Pixel coordinate grounding data:
────────

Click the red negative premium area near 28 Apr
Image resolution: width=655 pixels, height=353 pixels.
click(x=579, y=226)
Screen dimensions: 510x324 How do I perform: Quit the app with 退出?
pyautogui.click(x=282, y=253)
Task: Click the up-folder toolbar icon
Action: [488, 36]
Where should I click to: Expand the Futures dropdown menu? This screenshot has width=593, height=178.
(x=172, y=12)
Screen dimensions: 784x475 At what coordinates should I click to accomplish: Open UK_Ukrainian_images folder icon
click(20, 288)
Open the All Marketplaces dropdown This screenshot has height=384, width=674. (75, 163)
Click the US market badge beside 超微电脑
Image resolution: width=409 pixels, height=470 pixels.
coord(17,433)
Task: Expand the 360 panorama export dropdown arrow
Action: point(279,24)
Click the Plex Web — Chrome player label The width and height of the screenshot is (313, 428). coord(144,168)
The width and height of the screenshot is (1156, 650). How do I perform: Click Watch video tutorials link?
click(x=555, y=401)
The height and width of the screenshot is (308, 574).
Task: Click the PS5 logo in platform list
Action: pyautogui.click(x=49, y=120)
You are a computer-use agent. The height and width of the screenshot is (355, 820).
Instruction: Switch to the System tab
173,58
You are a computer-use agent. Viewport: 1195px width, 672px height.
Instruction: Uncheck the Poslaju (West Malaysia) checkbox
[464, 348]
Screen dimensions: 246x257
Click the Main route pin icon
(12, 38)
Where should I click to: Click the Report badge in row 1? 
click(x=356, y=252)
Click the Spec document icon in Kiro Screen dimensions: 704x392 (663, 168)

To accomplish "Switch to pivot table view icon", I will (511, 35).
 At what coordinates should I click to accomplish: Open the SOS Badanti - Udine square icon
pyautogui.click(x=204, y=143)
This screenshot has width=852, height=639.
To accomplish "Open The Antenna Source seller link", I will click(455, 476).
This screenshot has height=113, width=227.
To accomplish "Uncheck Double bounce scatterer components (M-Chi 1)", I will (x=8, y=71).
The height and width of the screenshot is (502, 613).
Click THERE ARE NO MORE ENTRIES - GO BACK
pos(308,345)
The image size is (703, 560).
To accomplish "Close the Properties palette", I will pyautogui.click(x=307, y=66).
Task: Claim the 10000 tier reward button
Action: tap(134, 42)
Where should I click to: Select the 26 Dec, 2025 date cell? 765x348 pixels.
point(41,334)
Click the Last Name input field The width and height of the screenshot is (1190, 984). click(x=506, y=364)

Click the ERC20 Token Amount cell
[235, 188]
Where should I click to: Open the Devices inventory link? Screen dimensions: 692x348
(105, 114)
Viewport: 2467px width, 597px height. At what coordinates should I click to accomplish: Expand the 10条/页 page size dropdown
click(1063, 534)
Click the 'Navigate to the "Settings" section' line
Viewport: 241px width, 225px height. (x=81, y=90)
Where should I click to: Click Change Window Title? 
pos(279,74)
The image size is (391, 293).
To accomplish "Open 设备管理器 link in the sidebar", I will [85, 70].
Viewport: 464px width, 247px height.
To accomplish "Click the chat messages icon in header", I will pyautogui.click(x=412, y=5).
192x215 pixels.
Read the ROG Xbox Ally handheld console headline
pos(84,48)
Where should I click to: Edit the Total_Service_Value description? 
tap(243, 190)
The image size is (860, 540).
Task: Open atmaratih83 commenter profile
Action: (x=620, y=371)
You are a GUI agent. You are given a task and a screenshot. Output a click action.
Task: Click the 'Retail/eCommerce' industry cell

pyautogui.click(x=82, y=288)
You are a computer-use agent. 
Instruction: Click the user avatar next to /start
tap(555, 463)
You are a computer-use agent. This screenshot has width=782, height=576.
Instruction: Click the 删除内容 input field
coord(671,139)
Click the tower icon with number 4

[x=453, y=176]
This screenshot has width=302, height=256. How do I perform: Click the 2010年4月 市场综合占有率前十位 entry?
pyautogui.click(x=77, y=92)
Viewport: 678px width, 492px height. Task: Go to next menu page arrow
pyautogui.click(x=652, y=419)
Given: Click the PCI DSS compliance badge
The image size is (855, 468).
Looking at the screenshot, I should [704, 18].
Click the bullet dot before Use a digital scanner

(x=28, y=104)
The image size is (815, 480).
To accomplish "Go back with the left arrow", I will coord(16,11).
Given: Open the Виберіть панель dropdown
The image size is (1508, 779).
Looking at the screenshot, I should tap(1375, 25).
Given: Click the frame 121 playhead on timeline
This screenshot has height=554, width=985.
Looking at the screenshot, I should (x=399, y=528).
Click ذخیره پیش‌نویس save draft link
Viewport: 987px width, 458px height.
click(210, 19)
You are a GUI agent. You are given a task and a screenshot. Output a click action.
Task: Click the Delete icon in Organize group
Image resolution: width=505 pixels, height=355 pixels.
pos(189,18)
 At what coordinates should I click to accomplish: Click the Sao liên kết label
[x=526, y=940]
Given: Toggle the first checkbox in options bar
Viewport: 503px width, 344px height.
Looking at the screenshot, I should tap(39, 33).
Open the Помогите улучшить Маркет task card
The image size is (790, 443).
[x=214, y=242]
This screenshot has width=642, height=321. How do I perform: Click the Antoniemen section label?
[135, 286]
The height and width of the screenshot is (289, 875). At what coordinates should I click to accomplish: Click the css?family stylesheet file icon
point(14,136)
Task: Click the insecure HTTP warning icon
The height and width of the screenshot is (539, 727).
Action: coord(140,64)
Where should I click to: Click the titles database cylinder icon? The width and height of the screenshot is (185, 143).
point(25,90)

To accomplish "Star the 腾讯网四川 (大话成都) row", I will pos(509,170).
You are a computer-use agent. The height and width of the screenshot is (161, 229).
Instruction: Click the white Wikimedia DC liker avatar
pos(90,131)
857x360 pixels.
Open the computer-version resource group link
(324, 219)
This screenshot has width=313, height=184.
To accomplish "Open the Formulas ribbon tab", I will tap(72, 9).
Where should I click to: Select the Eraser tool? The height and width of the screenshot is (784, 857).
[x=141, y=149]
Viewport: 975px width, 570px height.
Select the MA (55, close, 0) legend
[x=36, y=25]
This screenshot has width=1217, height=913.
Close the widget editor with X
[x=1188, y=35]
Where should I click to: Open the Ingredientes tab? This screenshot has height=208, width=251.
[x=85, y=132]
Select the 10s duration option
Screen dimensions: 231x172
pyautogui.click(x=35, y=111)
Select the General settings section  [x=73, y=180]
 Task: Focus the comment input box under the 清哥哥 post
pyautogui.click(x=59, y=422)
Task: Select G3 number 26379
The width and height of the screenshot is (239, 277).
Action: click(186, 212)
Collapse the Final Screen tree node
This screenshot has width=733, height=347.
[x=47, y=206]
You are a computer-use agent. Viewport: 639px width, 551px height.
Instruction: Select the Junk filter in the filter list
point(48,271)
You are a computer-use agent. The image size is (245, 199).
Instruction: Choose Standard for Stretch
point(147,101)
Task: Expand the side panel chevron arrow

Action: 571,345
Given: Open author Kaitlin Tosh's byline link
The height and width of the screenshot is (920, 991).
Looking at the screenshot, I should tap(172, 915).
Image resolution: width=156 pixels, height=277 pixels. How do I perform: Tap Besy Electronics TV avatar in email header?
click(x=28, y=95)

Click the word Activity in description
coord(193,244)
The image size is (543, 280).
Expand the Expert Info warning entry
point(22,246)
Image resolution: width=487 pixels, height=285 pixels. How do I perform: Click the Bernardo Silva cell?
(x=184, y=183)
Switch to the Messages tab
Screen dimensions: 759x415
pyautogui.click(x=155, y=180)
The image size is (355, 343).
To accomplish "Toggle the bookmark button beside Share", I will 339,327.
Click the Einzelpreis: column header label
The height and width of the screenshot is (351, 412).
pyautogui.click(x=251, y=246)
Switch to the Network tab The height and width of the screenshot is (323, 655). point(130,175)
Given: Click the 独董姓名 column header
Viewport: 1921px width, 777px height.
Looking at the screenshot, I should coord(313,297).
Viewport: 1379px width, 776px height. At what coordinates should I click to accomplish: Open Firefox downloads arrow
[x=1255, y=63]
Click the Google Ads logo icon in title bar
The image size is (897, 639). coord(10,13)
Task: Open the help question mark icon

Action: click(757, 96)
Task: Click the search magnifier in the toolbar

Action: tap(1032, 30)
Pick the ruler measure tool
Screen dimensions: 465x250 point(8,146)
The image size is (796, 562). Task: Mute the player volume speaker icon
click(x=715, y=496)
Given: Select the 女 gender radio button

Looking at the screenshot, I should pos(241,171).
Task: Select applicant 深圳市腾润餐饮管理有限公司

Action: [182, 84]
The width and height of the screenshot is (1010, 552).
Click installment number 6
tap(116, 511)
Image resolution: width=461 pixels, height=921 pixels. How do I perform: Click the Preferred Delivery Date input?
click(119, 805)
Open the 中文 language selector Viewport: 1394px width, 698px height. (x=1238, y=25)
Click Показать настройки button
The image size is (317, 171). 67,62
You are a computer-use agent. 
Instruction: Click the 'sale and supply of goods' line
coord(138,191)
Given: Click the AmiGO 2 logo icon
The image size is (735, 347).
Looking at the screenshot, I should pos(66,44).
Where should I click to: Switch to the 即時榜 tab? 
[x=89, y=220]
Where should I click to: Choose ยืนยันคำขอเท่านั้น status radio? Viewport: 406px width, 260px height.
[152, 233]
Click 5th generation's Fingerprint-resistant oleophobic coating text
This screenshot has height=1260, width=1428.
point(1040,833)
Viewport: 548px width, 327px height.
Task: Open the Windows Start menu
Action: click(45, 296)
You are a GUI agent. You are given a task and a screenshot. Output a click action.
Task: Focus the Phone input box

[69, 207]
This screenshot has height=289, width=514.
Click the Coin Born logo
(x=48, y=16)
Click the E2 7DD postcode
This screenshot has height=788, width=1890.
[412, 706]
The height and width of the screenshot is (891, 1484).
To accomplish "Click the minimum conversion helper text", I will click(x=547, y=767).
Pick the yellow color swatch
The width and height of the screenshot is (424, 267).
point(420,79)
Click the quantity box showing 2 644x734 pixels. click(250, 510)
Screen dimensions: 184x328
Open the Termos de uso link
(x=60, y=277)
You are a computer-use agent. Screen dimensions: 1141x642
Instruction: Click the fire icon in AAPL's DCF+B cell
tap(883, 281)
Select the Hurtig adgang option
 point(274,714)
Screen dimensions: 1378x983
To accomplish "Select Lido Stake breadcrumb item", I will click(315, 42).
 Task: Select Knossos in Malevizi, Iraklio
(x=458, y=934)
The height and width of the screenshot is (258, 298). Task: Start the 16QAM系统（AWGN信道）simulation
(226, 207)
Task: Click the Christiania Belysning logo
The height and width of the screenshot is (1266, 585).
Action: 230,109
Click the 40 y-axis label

────────

Your task is to restate, word for word, only those lines above that fall between the line holding "Viewport: 464px width, 247px height." and the line holding "Open the Помогите улучшить Маркет task card", inclusive.

WRITTEN SOLUTION:
Viewport: 464px width, 247px height.
To accomplish "Click the chat messages icon in header", I will pyautogui.click(x=412, y=5).
192x215 pixels.
Read the ROG Xbox Ally handheld console headline
pos(84,48)
Where should I click to: Edit the Total_Service_Value description? 
tap(243, 190)
The image size is (860, 540).
Task: Open atmaratih83 commenter profile
Action: (x=620, y=371)
You are a GUI agent. You are given a task and a screenshot. Output a click action.
Task: Click the 'Retail/eCommerce' industry cell

pyautogui.click(x=82, y=288)
You are a computer-use agent. 
Instruction: Click the user avatar next to /start
tap(555, 463)
You are a computer-use agent. This screenshot has width=782, height=576.
Instruction: Click the 删除内容 input field
coord(671,139)
Click the tower icon with number 4

[x=453, y=176]
This screenshot has width=302, height=256. How do I perform: Click the 2010年4月 市场综合占有率前十位 entry?
pyautogui.click(x=77, y=92)
Viewport: 678px width, 492px height. Task: Go to next menu page arrow
pyautogui.click(x=652, y=419)
Given: Click the PCI DSS compliance badge
The image size is (855, 468).
Looking at the screenshot, I should [704, 18].
Click the bullet dot before Use a digital scanner

(x=28, y=104)
The image size is (815, 480).
To accomplish "Go back with the left arrow", I will coord(16,11).
Given: Open the Виберіть панель dropdown
The image size is (1508, 779).
Looking at the screenshot, I should tap(1375, 25).
Given: Click the frame 121 playhead on timeline
This screenshot has height=554, width=985.
Looking at the screenshot, I should (x=399, y=528).
Click ذخیره پیش‌نویس save draft link
Viewport: 987px width, 458px height.
click(210, 19)
You are a GUI agent. You are given a task and a screenshot. Output a click action.
Task: Click the Delete icon in Organize group
Image resolution: width=505 pixels, height=355 pixels.
pos(189,18)
 At what coordinates should I click to accomplish: Click the Sao liên kết label
[x=526, y=940]
Given: Toggle the first checkbox in options bar
Viewport: 503px width, 344px height.
Looking at the screenshot, I should tap(39, 33).
Open the Помогите улучшить Маркет task card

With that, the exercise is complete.